▸ **WHAT IS REQUIRED**: Return every line of the items that contains the string "pixels".

▸ **RAW DATA**:

###

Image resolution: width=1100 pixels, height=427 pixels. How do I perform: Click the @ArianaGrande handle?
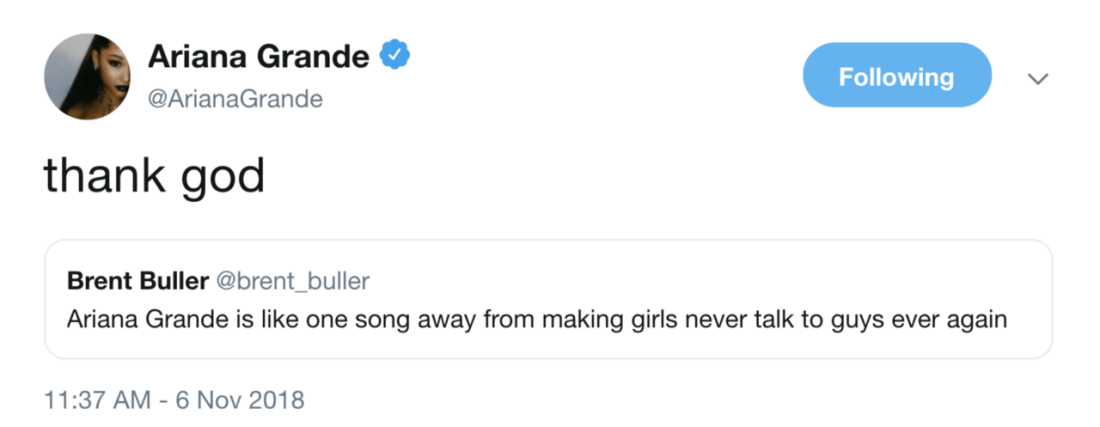pyautogui.click(x=235, y=98)
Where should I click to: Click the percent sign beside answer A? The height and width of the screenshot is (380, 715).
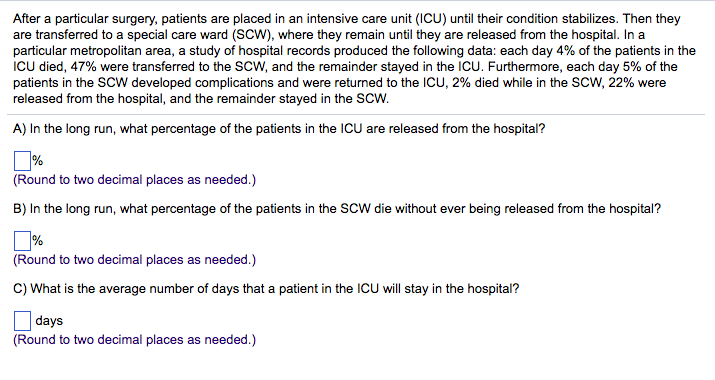[37, 161]
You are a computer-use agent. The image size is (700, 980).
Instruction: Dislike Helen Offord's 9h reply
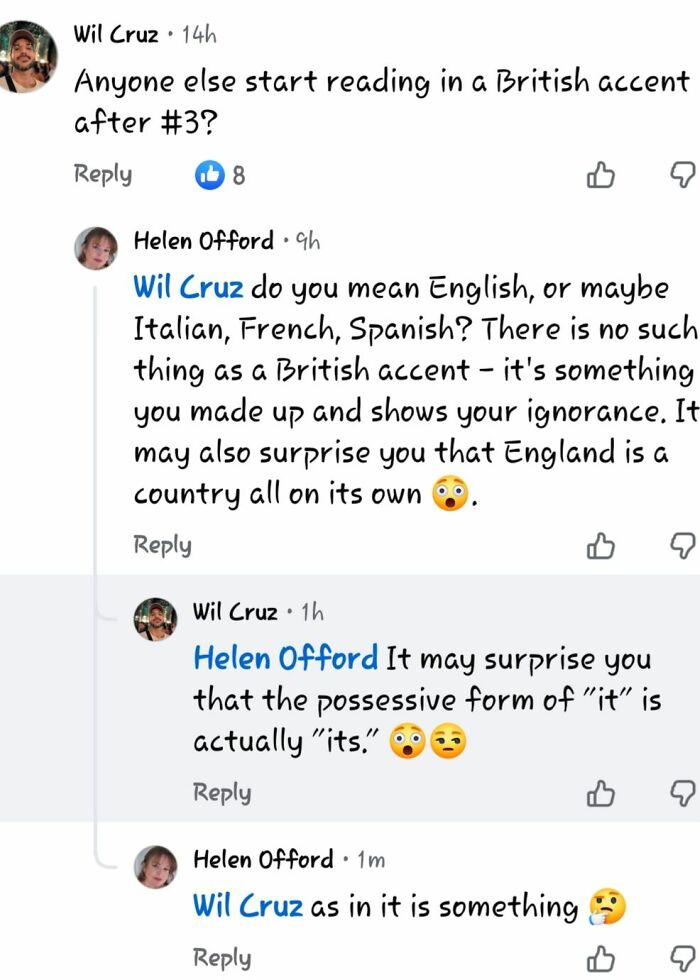click(x=682, y=546)
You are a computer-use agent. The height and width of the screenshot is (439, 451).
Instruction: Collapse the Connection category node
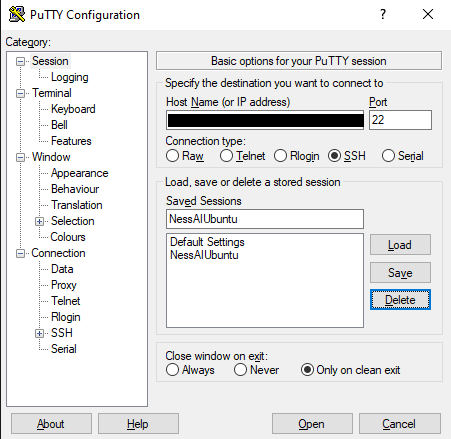click(x=21, y=253)
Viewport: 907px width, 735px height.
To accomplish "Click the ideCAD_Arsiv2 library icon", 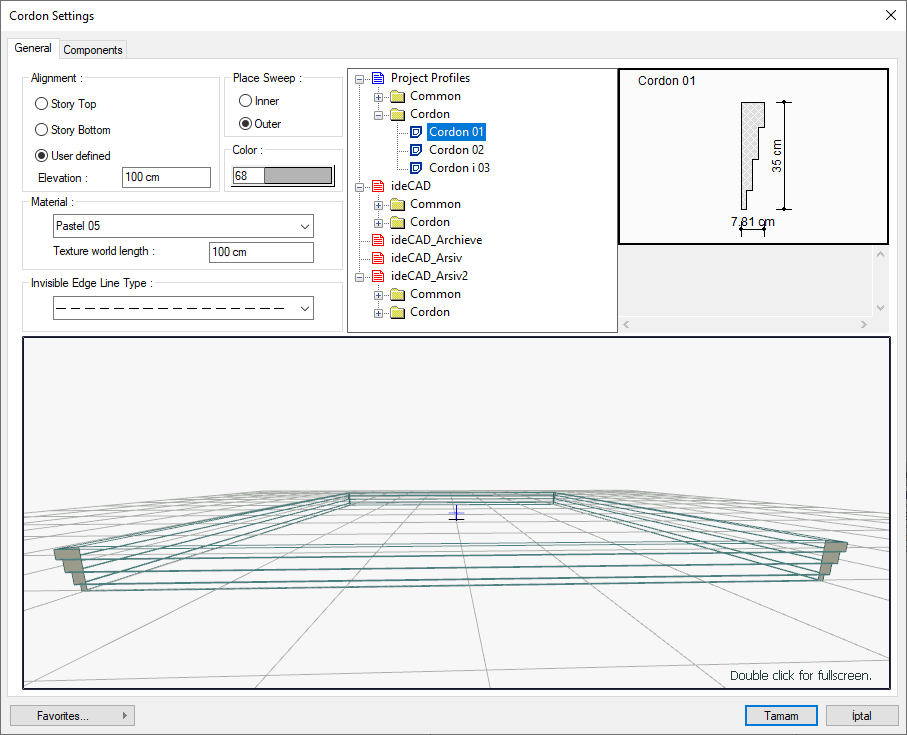I will click(378, 276).
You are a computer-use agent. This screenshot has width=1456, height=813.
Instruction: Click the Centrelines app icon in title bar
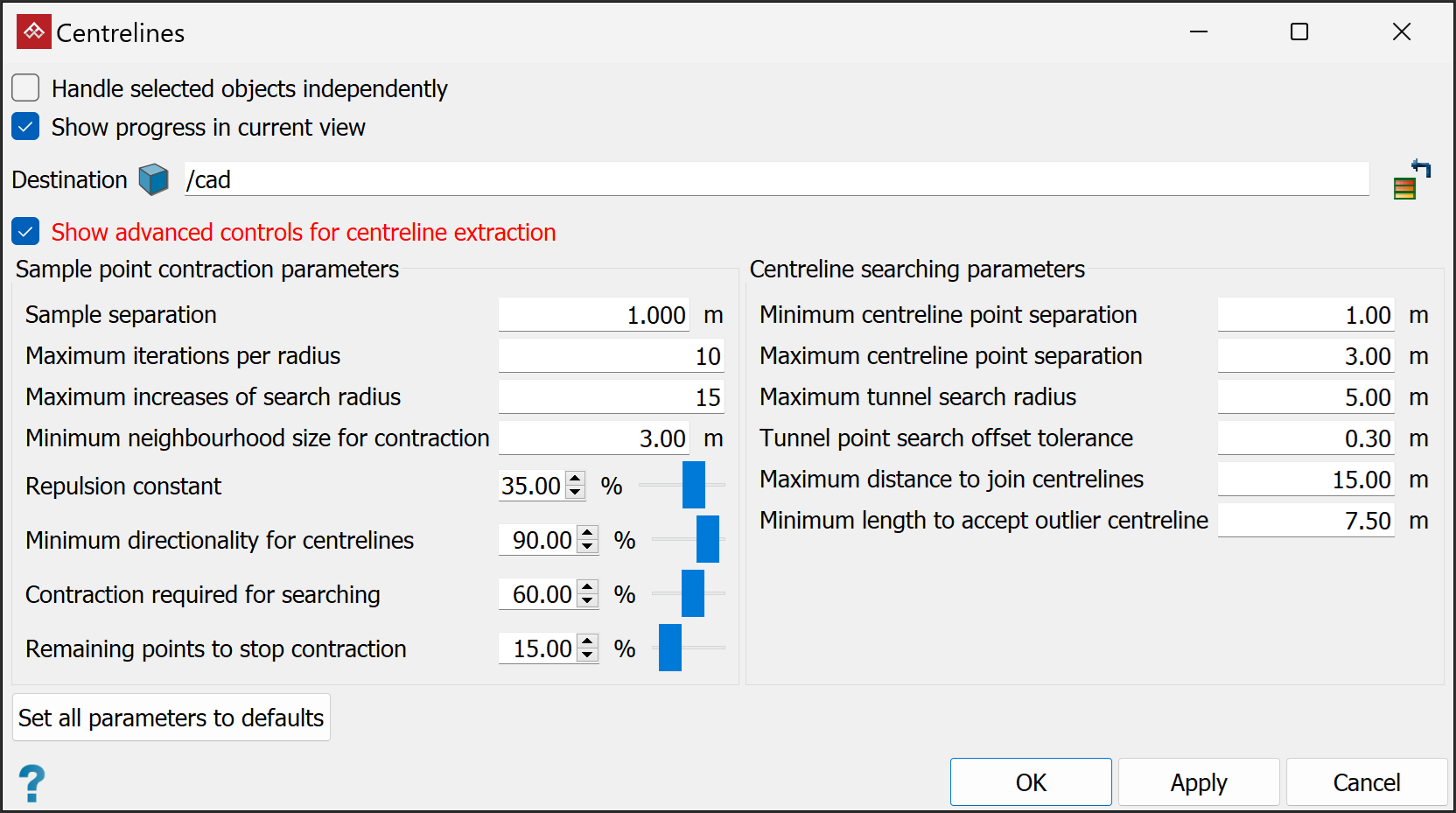[34, 32]
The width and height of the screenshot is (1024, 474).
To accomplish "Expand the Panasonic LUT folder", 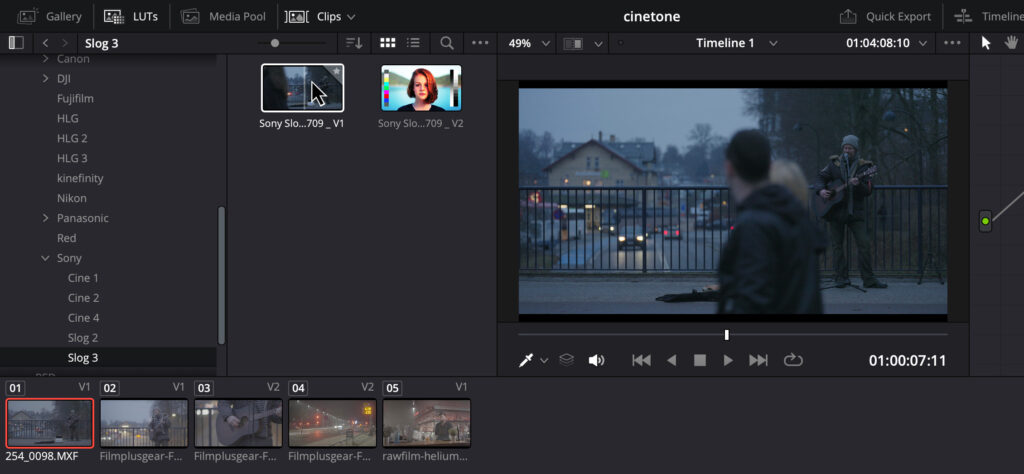I will click(46, 218).
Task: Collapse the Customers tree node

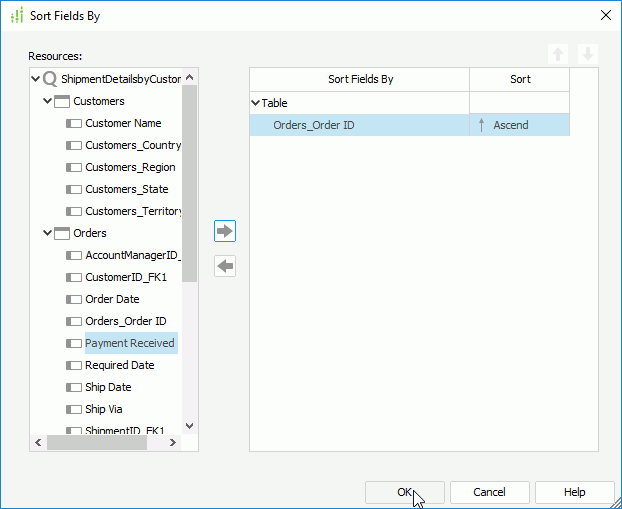Action: [47, 101]
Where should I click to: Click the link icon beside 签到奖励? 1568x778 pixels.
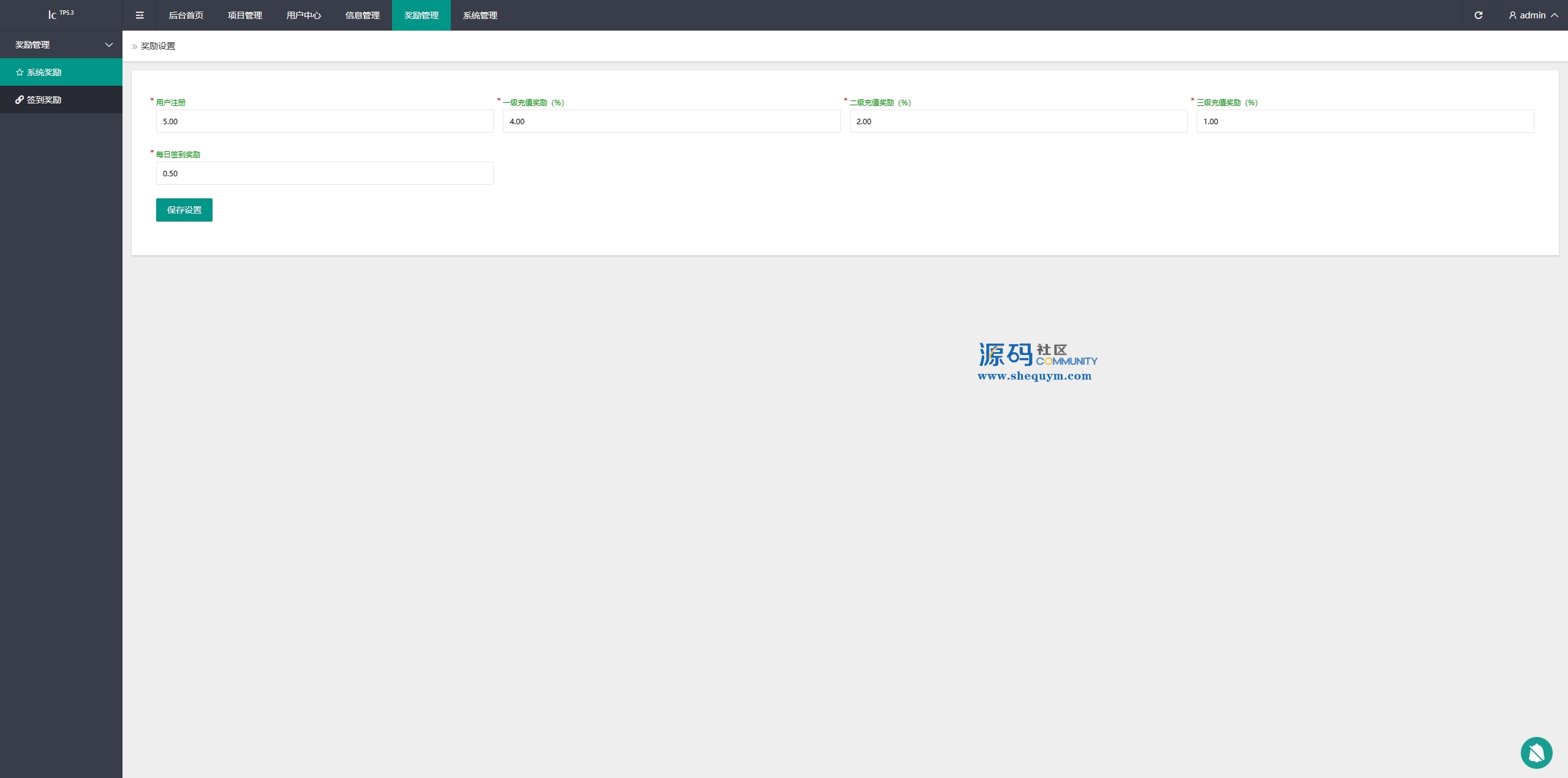pyautogui.click(x=20, y=100)
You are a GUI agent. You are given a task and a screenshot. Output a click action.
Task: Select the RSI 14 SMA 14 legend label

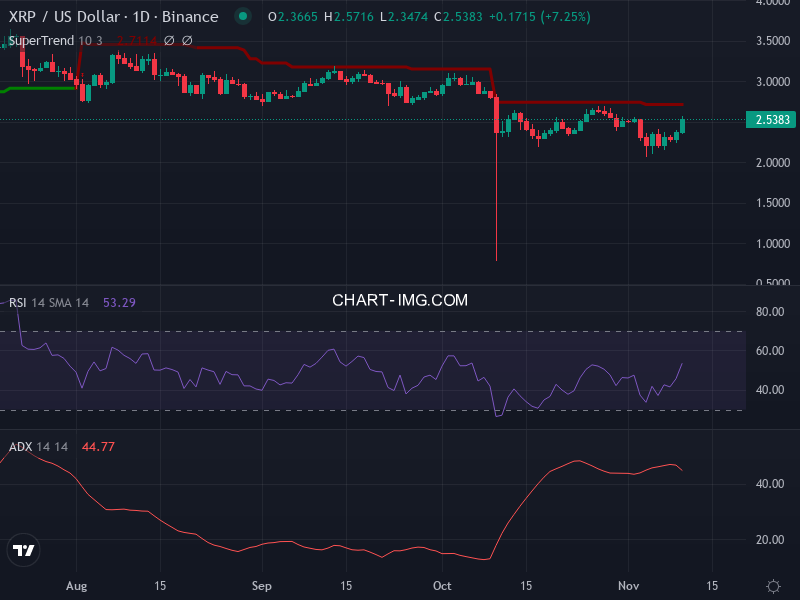coord(47,302)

###

▸ **EXERCISE ANSWER**:
Image resolution: width=1100 pixels, height=427 pixels. How do I perform: Click the @ArianaGrande handle?
Where should I click to: Click the link icon beside 签到奖励? 1568x778 pixels.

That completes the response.